Francisco Martelo Villar, presidente de la Real Academia de Medicina de Galicia

Abrir la Academia a la sociedad, potenciar el desarrollo humanístico del médico y llegar a los más jóvenes, entre sus retos

24/10/2021

En el pleno extraordinario de la Real Academia de Medicina de Galicia ha sido elegido presidente, por unanimidad, Francisco Martelo Villar, titular del sillón de Cirugía Plástica, Estética y Reparadora.

Sucede en el cargo al recordado profesor José Carro Otero, titular de Historia de la Medicina recientemente fallecido.

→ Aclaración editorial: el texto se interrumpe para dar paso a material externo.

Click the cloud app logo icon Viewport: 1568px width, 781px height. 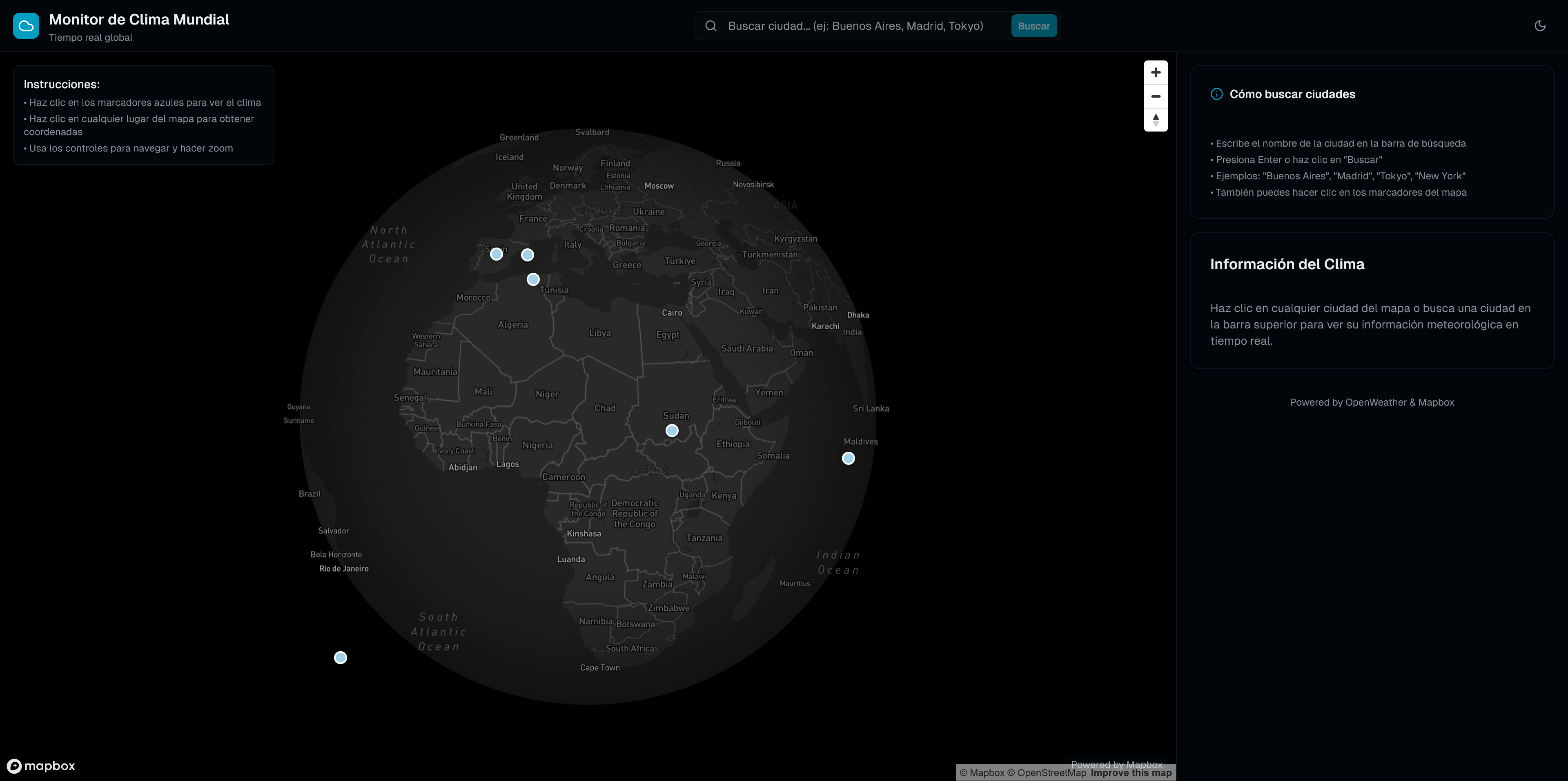point(26,26)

Martelo ha ejercido como cirujano en diferentes centros de Madrid, Murcia y Reino Unido, y durante treinta años ha sido jefe de Servicio en el actual Hospital Universitario de A Coruña, ciudad en la que también ejerció como profesor de su Universidad.

Francisco Martelo Villar en una imagen de la Real Academia de Medicina de Galicia de 2019.

Sesión inaugural del Curso 2019 en la que Francisco Martelo Villar, entonces secretario General de la Academia, leía la Memoria de actividades. El primero por la izquierda es su antecesor en la presidencia de la Academia, José Carro Otero.

Tras su elección, el doctor Martelo expuso las líneas maestras de su mandato, encaminadas a consolidar y mantener los logros obtenidos hasta ahora y a poner en marcha medidas, que ayuden a su misión de contribuir al estudio y progreso de la medicina, haciendo énfasis en la investigación, la educación médica y el desarrollo humanístico del médico.

Conocimiento y humanismo

Con motivo de su nombramiento fue entrevistado hace unos días en el programa «Es la mañana Galicia» por el miembro de la Junta Directiva de Asomega Ignacio Balboa. En esa conversación confesó que se emocionó al ser elegido de forma unánime nuevo presidente de la Academia.

Según explicó, el cometido de la Academia de Medicina ha ido evolucionando a lo largo de los años. En su fundación su fin era proyectar la Medicina haciendo publicaciones, difundiendo el conocimiento a la sociedad y a los médicos para su puesta al día, además de tener recursos para la enseñanza, a lo que se añadían competencias relacionadas con salud pública.

Posteriormente, con la aparición de un sistema adecuado de salud pública y de los colegios de médicos se han ido perfilando sus funciones y hoy fundamentalmente está «para contribuir al estudio y progreso de la Medicina desde el punto de vista de la énfasis en la investigación, con premios, la educación médica y el desarrollo humanístico de los médicos».

Además, señala que con la existencia de las sociedades médicas «no tiene mucho sentido que estemos en cada especialidad, pero sí que seamos capaces de agrupar en el contexto del conocimiento las distintas especialidades y vengan otros especialistas a escuchar los avances de cada especialidad«. Y apunta otro capítulo crucial: la Academia debe esforzarse por llegar a los jóvenes «a través del colegio y del instituto, que haya un conocimiento de la salud y de las necesidades en esa población».